“Why?”
“I wanted to earn his respect; show that I could stand by myself, be free of him and the world and everybody—except Nature. I’m a Pagan.”
“But, my dear child,—no, don’t cry!—Pagans don’t run boarding-houses.”
“It’s a private hotel.”
“Well, even private hotels. Not usually.”
But Aureole felt she had been censured sufficiently by this young man, who had taken such a vivid interest in her wayward personality, when, in London, he had urged her to Norfolk, by a vision of her swaying form: ‘always among reeds’.... And then again had urged her away from Norfolk by much adroit talk on the subject of Ibsen, and pampered souls, and earthquakes. So that from him she had hoped for more sympathetic understanding of her movements and motives:
“I wish you had let us alone. People shouldn’t interfere between a husband and wife. Oliver and I were in perfect harmony before you meddled and sent him to America. And, anyway, what I do now is no business of yours. I’m surrounded by adventurers and harpies, and losing hundreds of pounds a week, if you want to know. And when Oliver arrives, you can tell him of my ruin and misery, and how you gibed at it all; you, whom he thought a staunch and faithful friend!” After which passionate denunciation, which scorched the tears in her eyes to brown points of flame, she walked swiftly away from him, in the direction of the adventurers and harpies awaiting her upon the jetty.
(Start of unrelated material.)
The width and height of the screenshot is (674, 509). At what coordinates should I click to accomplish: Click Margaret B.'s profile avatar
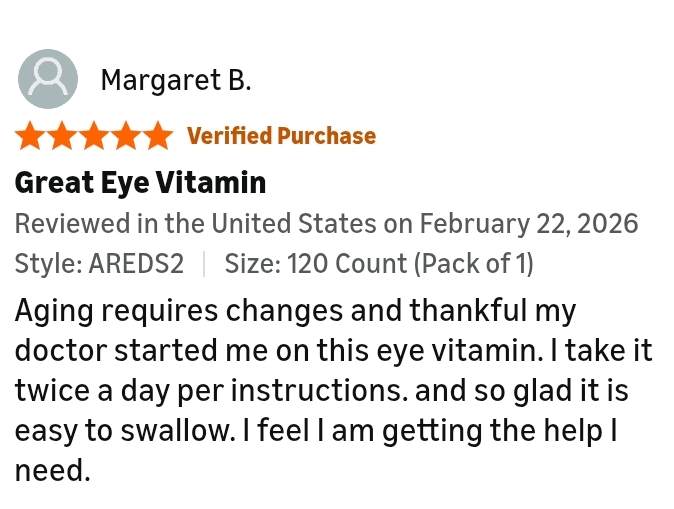48,79
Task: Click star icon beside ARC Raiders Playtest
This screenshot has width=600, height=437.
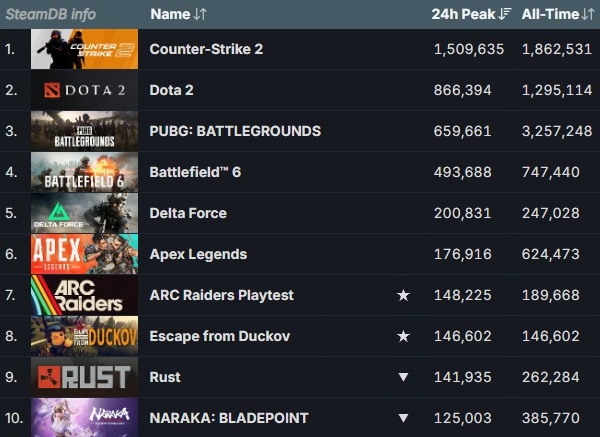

“I believe she’s right,” murmured Stuart. Perhaps he ought not to have tampered with matrimony as he had done. But he was so truly convinced that every married couple ought to be well stirred up at least once a year, to prevent them from setting into a mould. And what is the good of conscientious convictions unless you conscientiously induce others to act up to them?
And anyway, he was hardly to be blamed if Nigger so absurdly misread a cryptic allusion to the land of freedom!
It was the after-dinner hour at the Boscombe Hotel; and Sebastian Levi, pacing up and down the thickly carpeted lounge, listening to the tinkle and silken swish all about him, watching the waiters move to and fro with the coffee-services, threading a deft way between the visitors in evening-dress, felt impatiently that this was all an unreal stage set, as: ‘Curtain rises on hotel lounge, luxuriously furnished; guests grouped about, with natural appearance of animated talk.’ Felt that the only realities lay with a solitary figure, black and wiry against the pale shadow-land of his chosen retreat; Stuart Heron, probably at that moment pacing the ghostly wind-blown shores of the Haven, even as he, Sebastian, now paced in the hot artificial glare of his prison-house—so he termed it!—and wished, in a tumult of divine discontent, that he were now beside Stuart, re-living in talk one of their strenuous battling hours at sea, when every nerve was strained taut to catch the racing tide into harbour.